> _練習問題_:
第7回国家VBPの通知を扱った本文について、次の1.〜3.の記述が本文の内容と合っているか判断せよ。それぞれ「はい」か「いいえ」で答え、決め手となる本文の語句をそのまま引用すること。
1. 各省の軍隊医療機関は参加が必須とされている。
2. 省医療保障局から連合購買オフィスへの提出期限は2月16日である。
3. 二級(制限使用)の抗菌薬は、臨床医師であれば誰でも処方できる。

> _読解本文_:
- - - -

はじめに
先週末に、国家組織医薬品連合購買オフィスから《关于报送第七批国家组织药品集中采购品种范围相关采购数据的通知(日文:第7回国家組織医薬品集中購買品種に関する購買データ送信の通知)》が各省の医療保障局へ送られた。
各省に対して、第7回国家VBP対象医薬品の購買予定量を報告するよう依頼した通知だ。
公式発表文書ではないので、内容のスクリーン表示は控えさせていただく。
今回の通知内容
【対象の医療機関】
・各省の公立医療機関・軍隊医療機関は参加必須
・その他医療機関は各省の関連規定に基づき自由参加
【報告・送信の方法】
・2021年の購買実績を参考に、各医療機関は対象品(一般名)・規格毎に購買予定量を報告・送信する。
・各省の医療保障局は医療機関からの報告データを収集・審査確認した後、それらを連合購買オフィスへ提出する。
【スケジュール】
・2月16日まで:医療機関からの購買予定量の報告
・2月25日まで:省医療保障局から連合購買オフィスへの提出
【対象の医薬品】
・全部で58品種(一般名・剤型)、品種&規格数でいうと208
・クリンダマイシンリン酸エステル注射剤(20規格)、リカドイン注射剤(9規格)など
今回の特長
各省から今後提出する「関連医薬品の購買予定量シート」には、今回“填写说明(記載時の注意事項)”欄が設けられている。
要するに、購買予定量を提出する際に「これらを考慮してくださいね」というものだ。
今回掲載されているものからいくつか例を挙げよう。
【特殊使用級抗菌薬物】
中国では《抗菌薬臨床応用指導原則》や《抗菌薬臨床応用管理弁法》等で、抗菌薬が以下3つに分類されている。
・一級(非制限使用):臨床医師が処方可能(有効性が確実、薬価低、狭い抗菌スペクトル)
・二級(制限使用):主治医以上が処方可能(有効性が確実、薬価中、広い抗菌スペクトル、細菌耐性の進展が早い)
・三級(特殊使用):副主任以上のみ処方可能(新上市の抗菌薬、薬価高、耐性菌の出現を回避すべき)
今回国家VBP対象となった医薬品の中には、三級(特殊使用)に分類されているものがいくつかある。耐性菌が出現しないように使用量の制限・管理を厳格に行ってきた医薬品も、今回国家VBP対象になったということだ。

- - - -

> _提供資料_:
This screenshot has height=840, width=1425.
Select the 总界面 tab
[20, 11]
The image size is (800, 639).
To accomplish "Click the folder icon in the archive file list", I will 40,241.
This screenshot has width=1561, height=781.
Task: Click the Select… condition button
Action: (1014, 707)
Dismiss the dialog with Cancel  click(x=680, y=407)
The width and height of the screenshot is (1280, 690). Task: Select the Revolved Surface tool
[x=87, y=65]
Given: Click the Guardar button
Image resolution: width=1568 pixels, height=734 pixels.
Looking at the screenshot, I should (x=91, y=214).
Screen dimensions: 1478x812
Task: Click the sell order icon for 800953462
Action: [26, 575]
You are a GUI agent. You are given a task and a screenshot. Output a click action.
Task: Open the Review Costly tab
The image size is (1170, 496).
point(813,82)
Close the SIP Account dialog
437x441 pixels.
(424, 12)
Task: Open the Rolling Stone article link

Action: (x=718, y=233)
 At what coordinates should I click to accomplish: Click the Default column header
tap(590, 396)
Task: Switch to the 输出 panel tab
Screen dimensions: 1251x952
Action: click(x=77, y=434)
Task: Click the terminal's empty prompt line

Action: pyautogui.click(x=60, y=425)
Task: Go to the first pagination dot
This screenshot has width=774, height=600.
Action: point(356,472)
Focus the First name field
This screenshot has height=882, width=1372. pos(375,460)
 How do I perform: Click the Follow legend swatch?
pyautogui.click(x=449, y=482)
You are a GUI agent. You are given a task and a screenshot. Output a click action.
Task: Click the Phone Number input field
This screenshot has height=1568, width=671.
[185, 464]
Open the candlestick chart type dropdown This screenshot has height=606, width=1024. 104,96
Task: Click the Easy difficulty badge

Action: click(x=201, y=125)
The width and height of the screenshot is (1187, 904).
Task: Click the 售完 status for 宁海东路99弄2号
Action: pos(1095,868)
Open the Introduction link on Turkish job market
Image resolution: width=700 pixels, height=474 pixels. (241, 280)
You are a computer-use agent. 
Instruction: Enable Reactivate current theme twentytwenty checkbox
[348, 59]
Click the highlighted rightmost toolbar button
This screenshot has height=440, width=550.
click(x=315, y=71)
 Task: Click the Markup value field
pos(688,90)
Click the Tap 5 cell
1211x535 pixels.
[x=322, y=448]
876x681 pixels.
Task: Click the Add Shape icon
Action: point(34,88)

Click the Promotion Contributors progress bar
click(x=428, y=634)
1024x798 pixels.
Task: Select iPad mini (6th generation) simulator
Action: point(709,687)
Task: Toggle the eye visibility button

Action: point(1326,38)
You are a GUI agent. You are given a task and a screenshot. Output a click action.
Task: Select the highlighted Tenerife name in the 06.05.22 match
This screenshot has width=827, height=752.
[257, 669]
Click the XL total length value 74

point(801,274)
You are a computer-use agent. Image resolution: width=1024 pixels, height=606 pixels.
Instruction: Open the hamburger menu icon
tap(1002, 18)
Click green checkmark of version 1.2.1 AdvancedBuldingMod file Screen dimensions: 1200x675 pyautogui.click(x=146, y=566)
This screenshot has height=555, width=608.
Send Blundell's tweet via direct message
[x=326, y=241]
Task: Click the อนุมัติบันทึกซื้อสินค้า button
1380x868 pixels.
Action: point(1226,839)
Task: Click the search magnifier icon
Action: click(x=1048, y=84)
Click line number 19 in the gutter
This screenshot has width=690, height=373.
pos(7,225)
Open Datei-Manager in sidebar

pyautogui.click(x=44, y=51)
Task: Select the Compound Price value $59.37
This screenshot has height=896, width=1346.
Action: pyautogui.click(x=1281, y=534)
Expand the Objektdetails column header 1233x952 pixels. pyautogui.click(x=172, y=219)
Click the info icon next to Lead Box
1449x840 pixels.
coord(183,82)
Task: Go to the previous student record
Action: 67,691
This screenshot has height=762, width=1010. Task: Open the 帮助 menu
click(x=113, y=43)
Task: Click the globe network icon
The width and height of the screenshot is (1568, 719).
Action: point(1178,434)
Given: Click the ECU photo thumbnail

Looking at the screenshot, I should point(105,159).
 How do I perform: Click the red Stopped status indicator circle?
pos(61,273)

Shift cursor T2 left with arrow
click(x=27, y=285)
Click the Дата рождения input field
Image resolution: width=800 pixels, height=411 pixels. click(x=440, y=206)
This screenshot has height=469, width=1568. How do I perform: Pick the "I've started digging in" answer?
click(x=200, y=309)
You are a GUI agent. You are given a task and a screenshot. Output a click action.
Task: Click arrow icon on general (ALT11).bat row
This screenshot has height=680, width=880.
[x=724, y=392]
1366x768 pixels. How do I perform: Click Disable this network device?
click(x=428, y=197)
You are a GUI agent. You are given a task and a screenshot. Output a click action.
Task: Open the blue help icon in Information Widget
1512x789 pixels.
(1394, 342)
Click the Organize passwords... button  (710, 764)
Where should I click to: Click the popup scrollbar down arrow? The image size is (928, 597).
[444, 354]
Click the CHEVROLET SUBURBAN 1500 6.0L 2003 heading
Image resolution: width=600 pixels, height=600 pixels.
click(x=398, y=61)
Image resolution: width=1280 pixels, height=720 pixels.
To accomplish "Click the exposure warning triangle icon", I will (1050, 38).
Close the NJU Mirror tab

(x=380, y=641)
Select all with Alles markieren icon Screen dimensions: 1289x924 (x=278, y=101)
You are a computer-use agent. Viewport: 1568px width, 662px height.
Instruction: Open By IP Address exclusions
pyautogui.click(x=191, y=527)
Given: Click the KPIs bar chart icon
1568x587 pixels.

- - - -

> _練習問題解答_:
1. はい。「各省の公立医療機関・軍隊医療機関は参加必須」
2. いいえ。「2月25日まで:省医療保障局から連合購買オフィスへの提出」
3. いいえ。「二級(制限使用):主治医以上が処方可能」